Relying solely on Next-Generation Sequencing (NGS) is insufficient for HER2 testing in biliary tract cancers. Data shows NGS misses up to 15% of patients with HER2 overexpression detected by immunohistochemistry (IHC). Performing both tests is essential to avoid denying patients effective targeted therapies.
Comprehensive molecular testing (PD-L1, EGFR, ALK) is no longer reserved for advanced disease. It is now critical for all patients with stage 1B or higher resectable NSCLC *before* starting any treatment to guide neoadjuvant and adjuvant therapy decisions.
While Next-Generation Sequencing (NGS) is routinely performed for young patients with epithelioid sarcoma, experienced clinicians note it seldom uncovers additional actionable mutations. The primary consistent finding is the SMARCB1 loss. This suggests that while NGS is part of comprehensive care, the likelihood of identifying other targetable pathways is currently very low.
While liquid biopsies are a valuable, less invasive tool, a negative result is inconclusive for ruling out actionable mutations in NSCLC. It may simply mean the tumor isn't shedding enough DNA. Therefore, a negative liquid biopsy should never be the final word; it must be followed by a tissue biopsy to ensure patients don't miss out on targeted therapies.
Standard Next-Generation Sequencing (NGS) reports often just state "MET amplification" without a specific copy number. To make informed treatment decisions with MET inhibitors, clinicians must proactively contact the testing company's molecular pathology department to obtain this crucial, unlisted data point.
ESR1 mutations in breast cancer are acquired alterations, meaning they can be missed by a single test. The speaker advocates for serial testing, especially after disease progression, using blood-based ctDNA analysis. This dynamic monitoring approach is essential for identifying patients who become eligible for targeted therapies over time.
Clinicians ordering "NGS for lung" often misunderstand that Next-Generation Sequencing alone does not cover all actionable biomarkers, such as PD-L1 or HER2. This requires pathologists to interpret the clinician's intent and order a more comprehensive and appropriate test panel.
For post-progression biopsies, which are often small and contain necrotic tissue, institutions may prioritize DNA-based NGS panels. This strategy is based on the rationale that most resistance mechanisms are genetic mutations detectable by DNA sequencing, reserving RNA panels primarily for identifying less common fusion events.

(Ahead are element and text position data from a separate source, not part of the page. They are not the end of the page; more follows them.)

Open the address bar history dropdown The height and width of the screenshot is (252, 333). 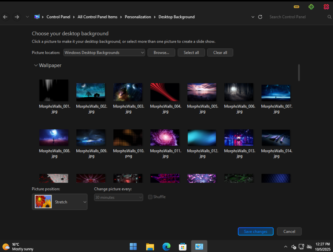click(253, 17)
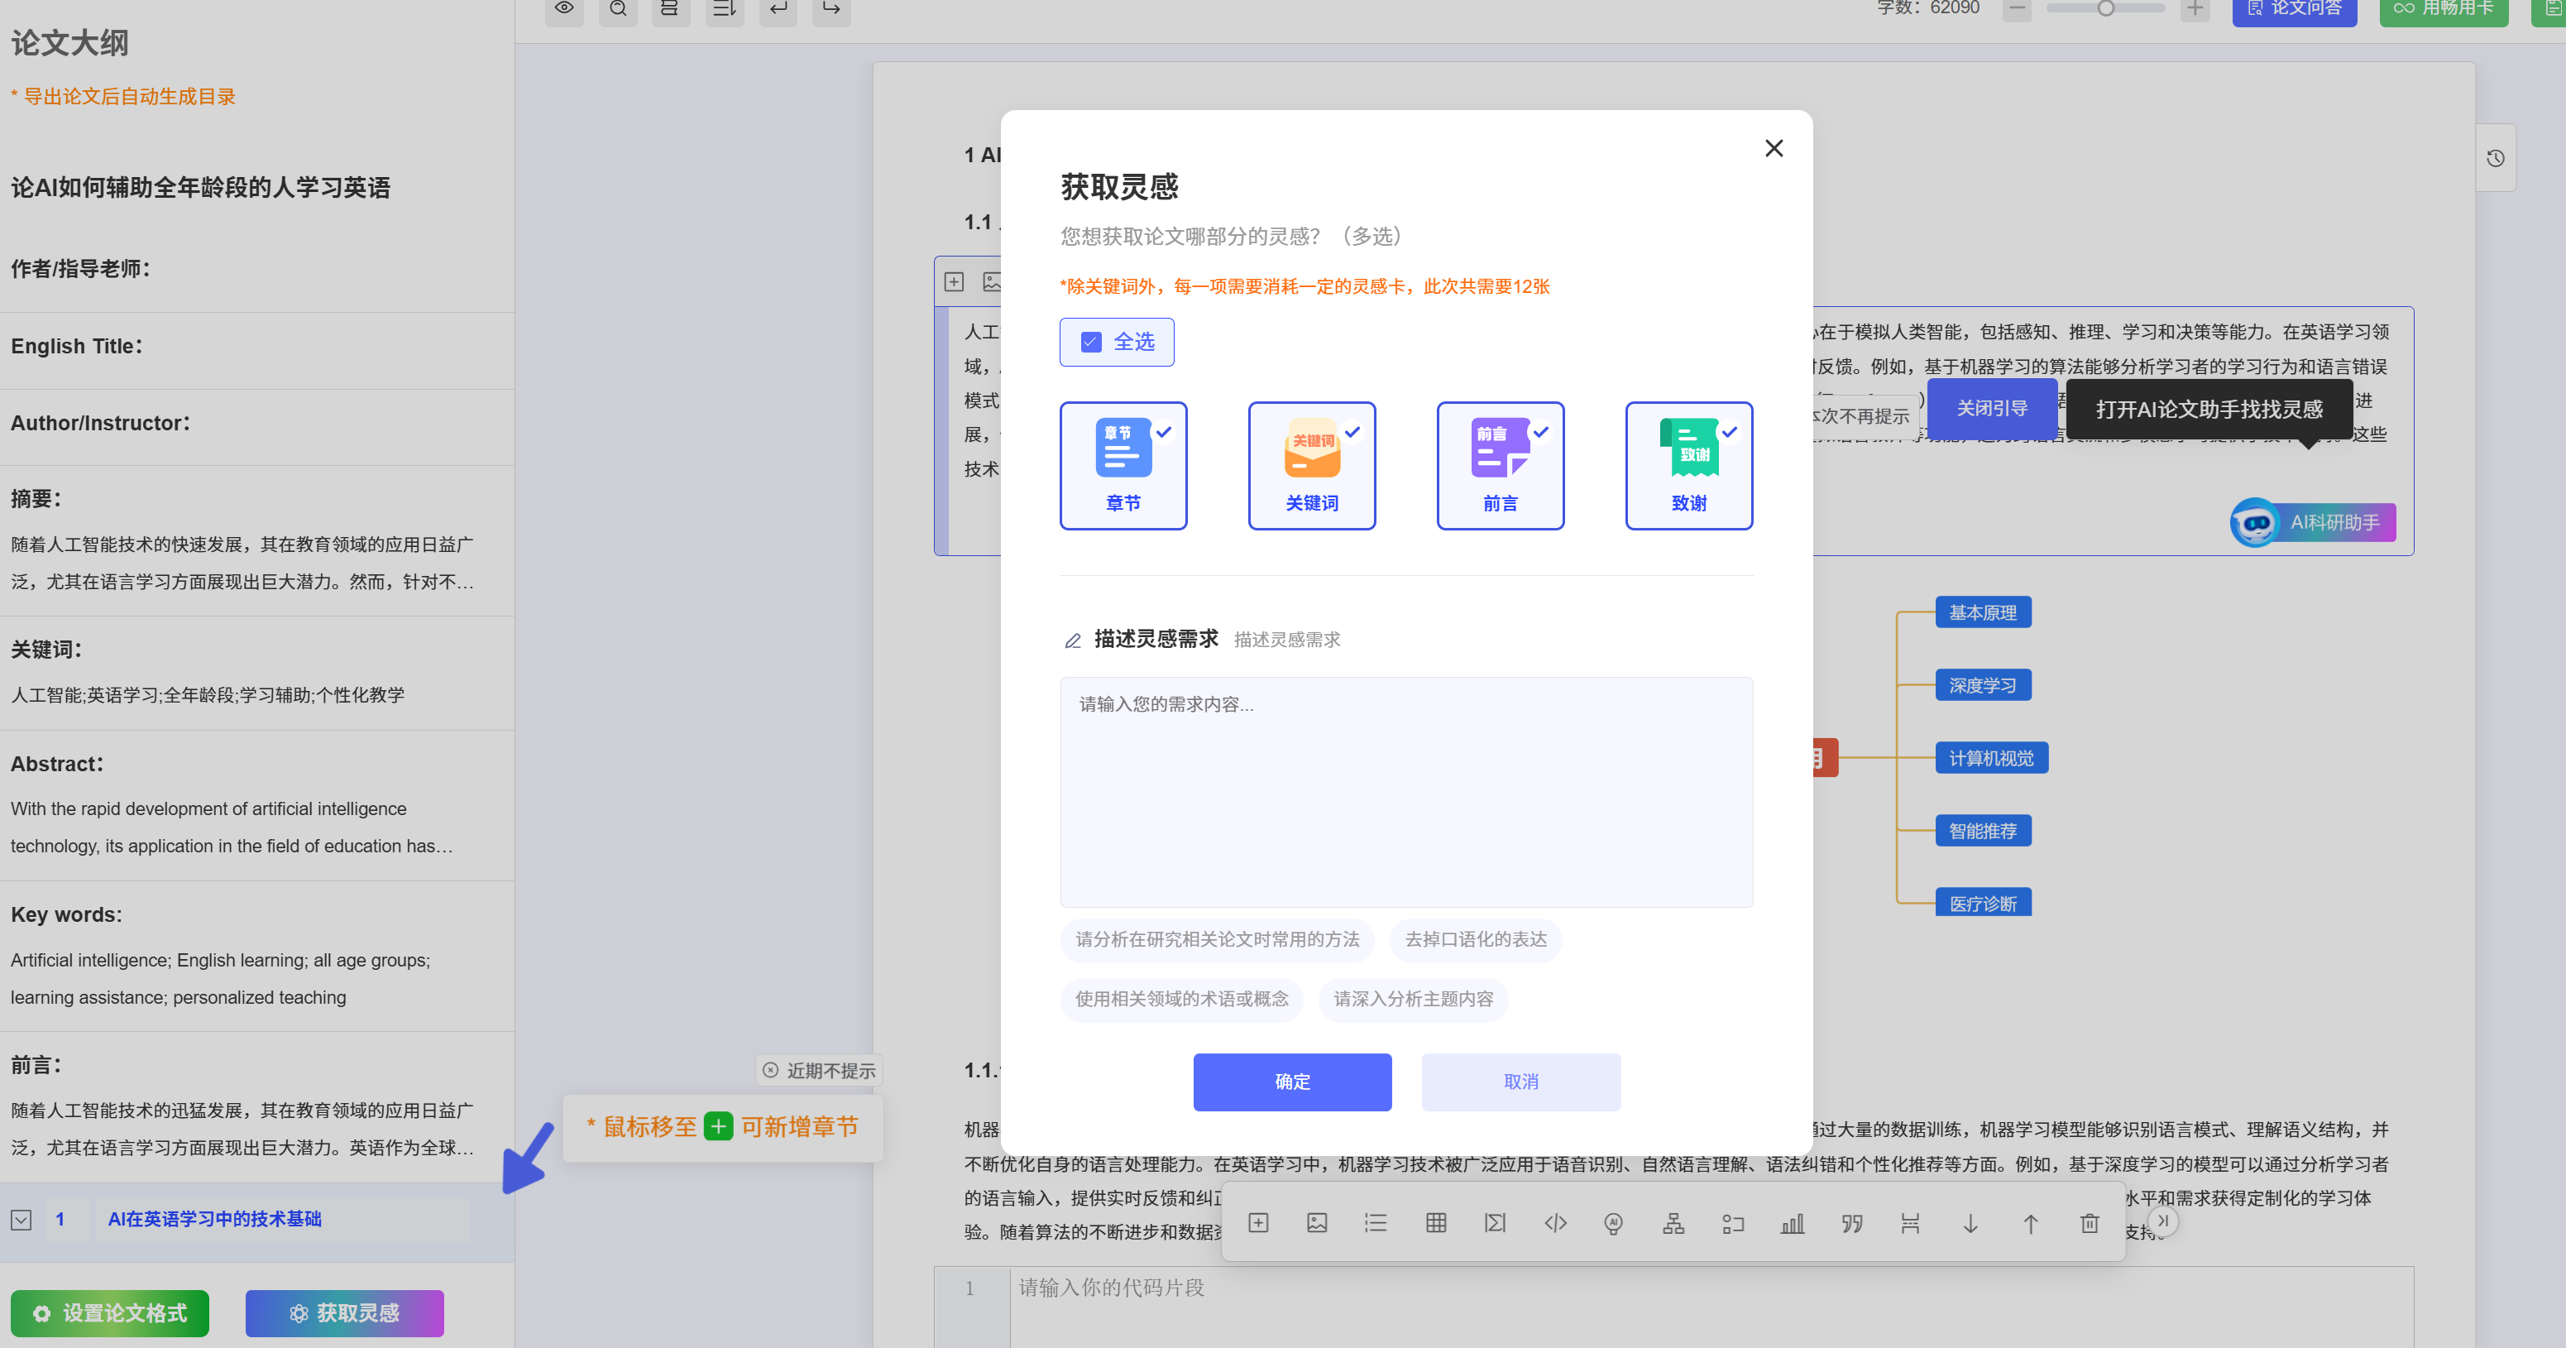This screenshot has width=2566, height=1348.
Task: Deselect the 章节 inspiration card
Action: 1123,465
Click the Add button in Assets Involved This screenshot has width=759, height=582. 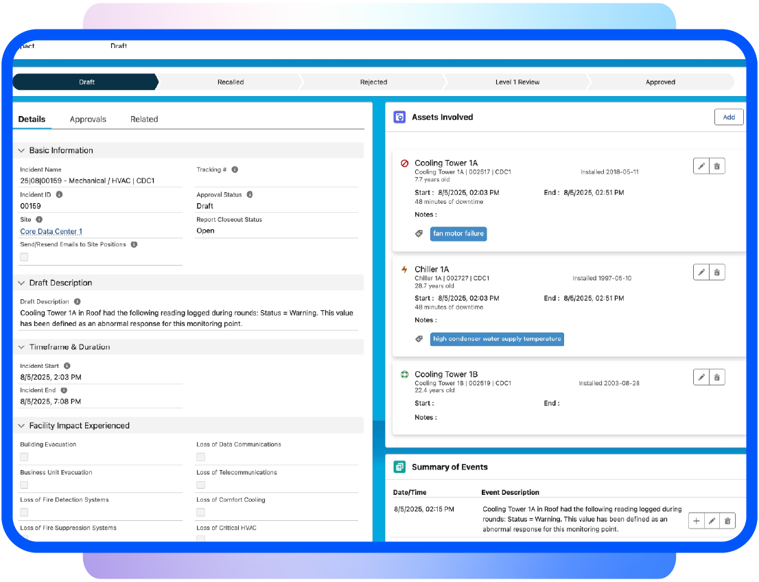tap(729, 117)
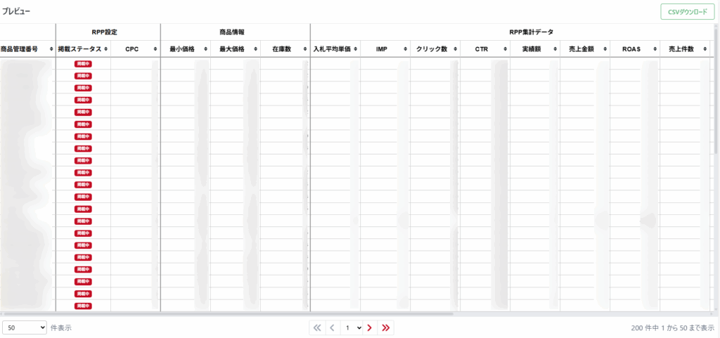This screenshot has height=338, width=720.
Task: Open the 50 rows-per-page dropdown
Action: 25,327
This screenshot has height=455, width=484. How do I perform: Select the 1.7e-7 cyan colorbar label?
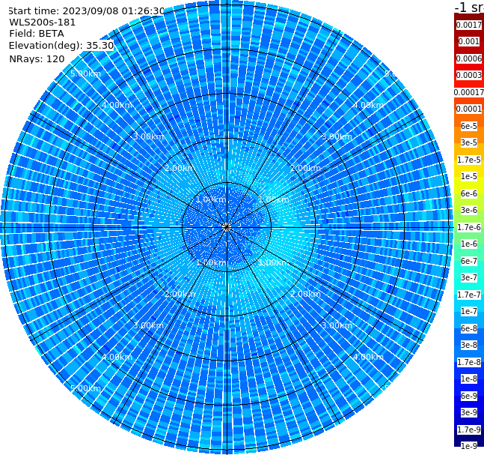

Standard cytogenetics miss complex genetic rearrangements. Advanced techniques like Optical Genome Mapping (OGM) are identifying "cryptic" fusions (e.g., involving KMT2A, NUP98) in patients who appear to be wild-type. This expands the eligible patient pool for menin inhibitors beyond those with classic mutations.
Hematologic cancers often have a single, common genetic marker per disease, enabling MRD detection with simple PCR for decades. Solid tumors are genetically diverse, lacking a universal marker. This required developing personalized, multi-probe assays like Signatera to track unique mutations, explaining the field's more recent progress.